I've read more than a few MiceChat threads where people have expressed enthusiasm for lands or rides dedicated to Disney villains. The thought just ocurred to me that what Tomorrowland needs is a large D-ticket ride surveying different dystopian concepts that people have had of the future. Innoventions would be a perfect place for such a ride.
Let me explain.
One perennial problem that imagineers have with TL (besides the continual need to revamp the place to keep it fresh) is that we are no longer as optimistic as we once were that technology is really going to make the future a better place for us. When Walt built Disneyland, folks had a lot to celebrate and marvel over in this respect. We were just entering the space age and were convinced that our burgeoning knowledge of chemistry and physics was going to usher us into a wonderful new atomic age. Today we are more cynical. Nuclear power is feared and our attempts to alter our environment have had dangerous repercussions.
I am NOT saying that I think imagineers should abandon an optmistic vision of the future. I still believe that TL should be dedicated to this. In fact, this idea is even born out of optimism. Here's how: I was thinking that aside from the legitimate nostalgia that older TL attractions like the PeopleMover elicit, it's sad that so many people say they would like to see it return. I'm all for PM being revised and updated, but for it to come back basically as it was would be a sad capitulation to our current lack of ideas and lack of faith in the future. In the 50's and 60's, Disney was all about prototyping transportation systems of the future. Whatever became of that?

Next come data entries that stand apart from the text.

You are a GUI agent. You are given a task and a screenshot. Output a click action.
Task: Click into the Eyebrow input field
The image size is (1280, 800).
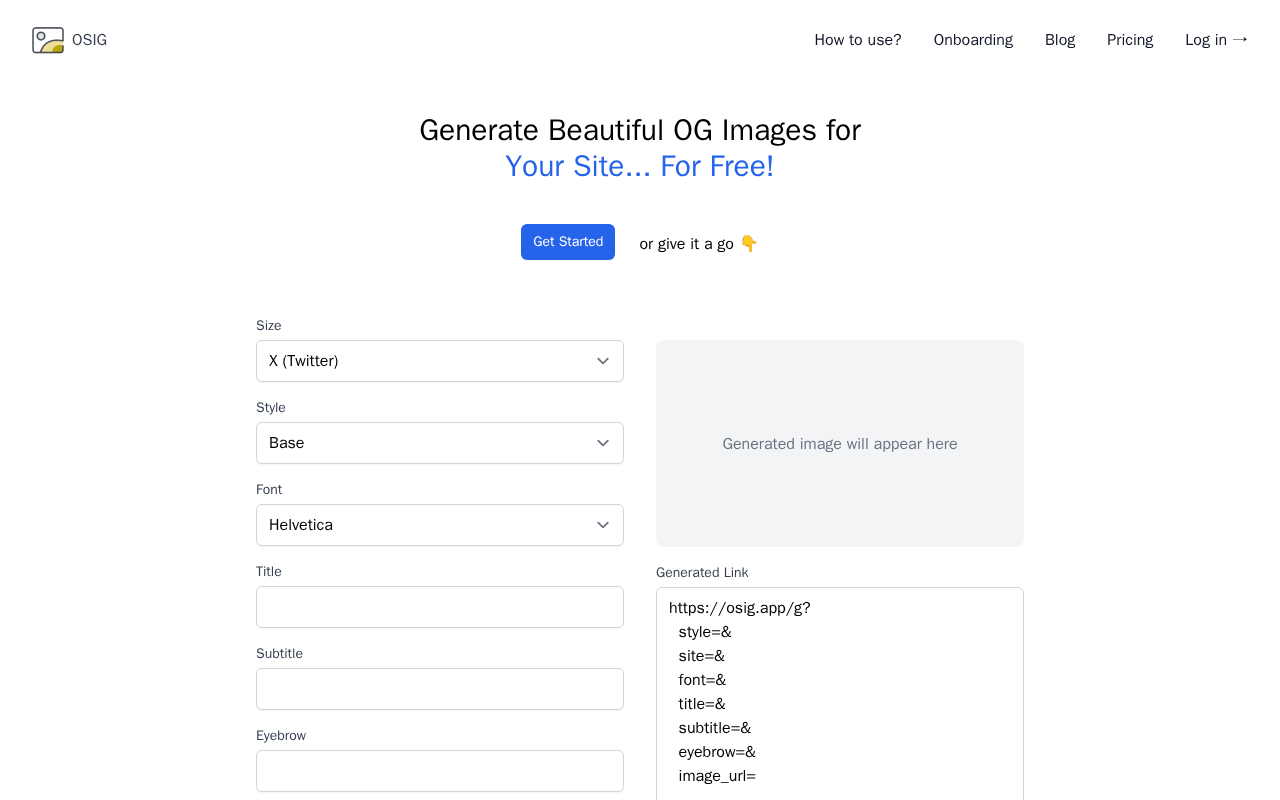click(440, 771)
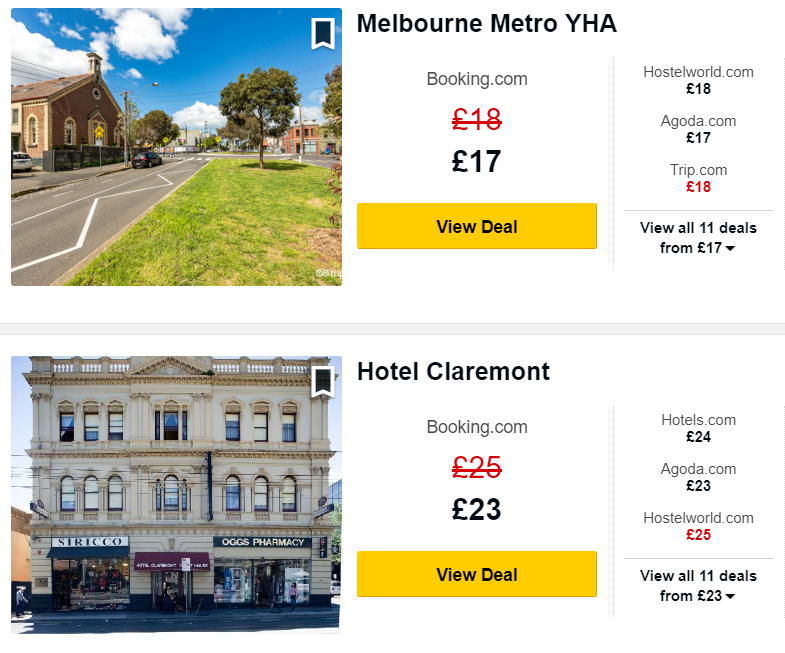Select Hostelworld.com £25 deal for Claremont

click(698, 526)
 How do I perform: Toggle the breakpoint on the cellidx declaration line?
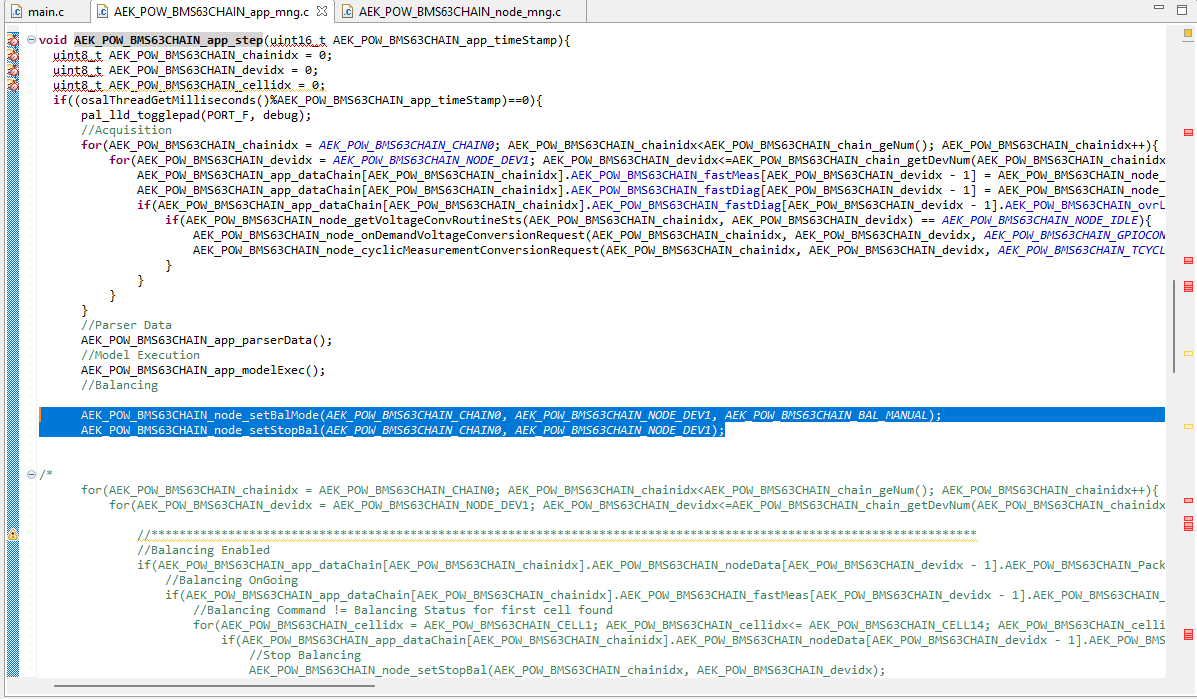pos(13,86)
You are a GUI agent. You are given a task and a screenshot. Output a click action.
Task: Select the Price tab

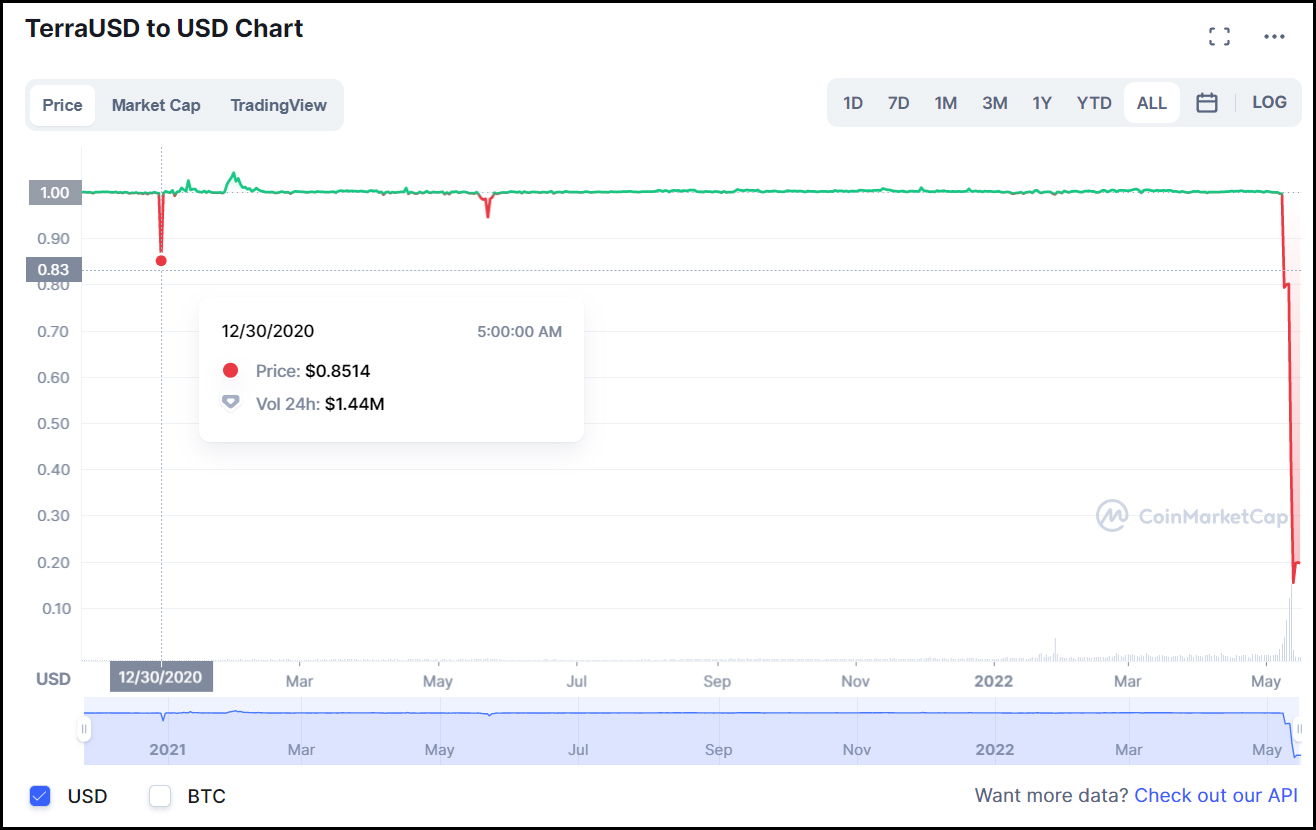(62, 105)
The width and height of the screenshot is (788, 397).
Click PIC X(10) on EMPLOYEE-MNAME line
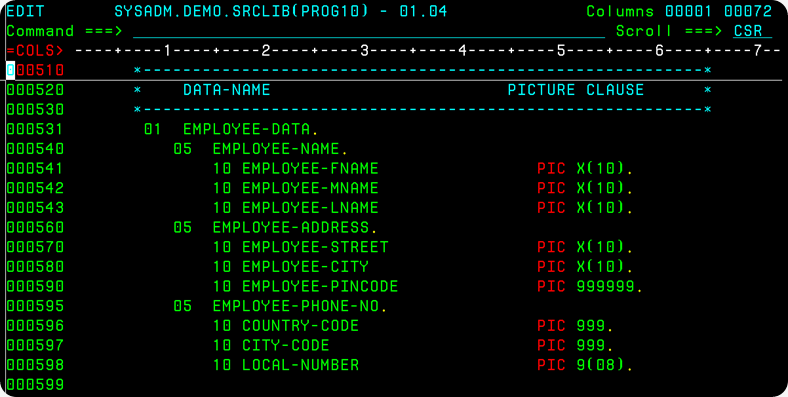coord(585,188)
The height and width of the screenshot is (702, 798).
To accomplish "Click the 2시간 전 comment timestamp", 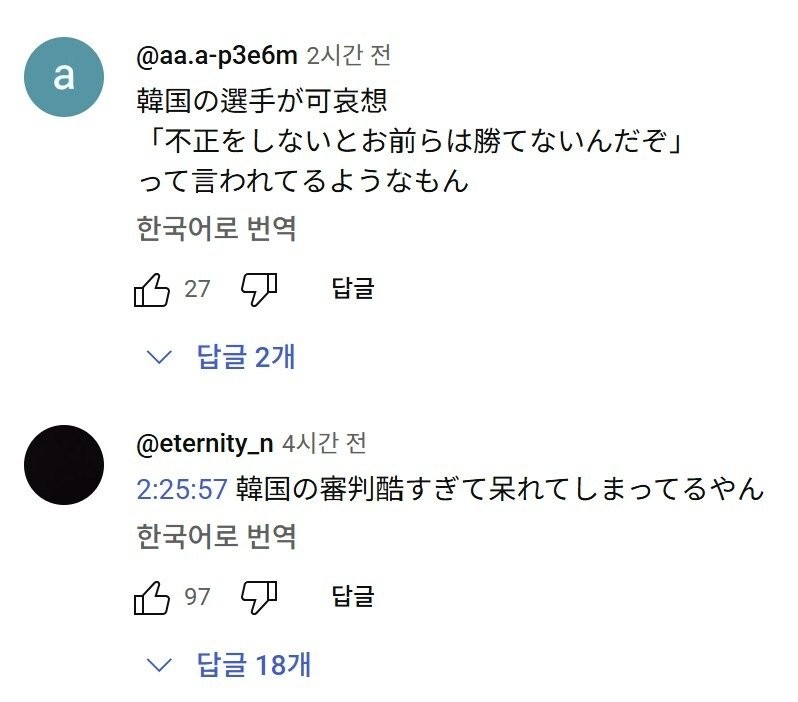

The main reason we don't see this today is because Walt is not here to drive the vision, but I also think part of the answer lies in that we have never seen these ideas successfully implemented in the world outside the berm. PeopleMovers did not end up getting installed in urban centers, nor did monorails, by and large. Like the House of the Future, those predictions have been so out of touch that we no longer buy into them. They didn't end up being practical.
But there's a reason why these concepts didn't get reproduced elsewhere. Real-world political and economic reasons, that it would be interesting to examine in a ride devoted to why so many great ideas don't get developed. That got me to thinking about the different kind of visions of the future that people have. Films like Blade Runner and Alien impress me because there is something gritty or real about them, even if they are a bit dark. I love watching Star Trek in its various forms, much like a person feels comfortable in their pajamas, but Star Trek is based on a utopian vision of the future in which the human race has "worked out" many of its problems. Fun to watch, but the surfaces are all a little too shiny. The suspension of disbelief required is very high.
What I'm saying is that I don't think people today will buy the shiny vision if you don't present the other side as well and let people know you've considered it. Why not face it head-on? We don't need a "movie ride" in which the guest visits sets from V for Vendetta and Blade Runner, but I think people have a right to know why we don't have domes controlling the weather, and where is my rocket pack, anyway!!?? Obviously, I'm thinking of a ride similar to Horizons, but depending on the way it's done (heavy or light on the edutainment) it could have a dark element to it, so that it sort of functions like the Haunted Mansion for the east side of the park.
"Dystopia" would actually be a cool name for the ride, but it sounds too much like Autopia, so that would never fly.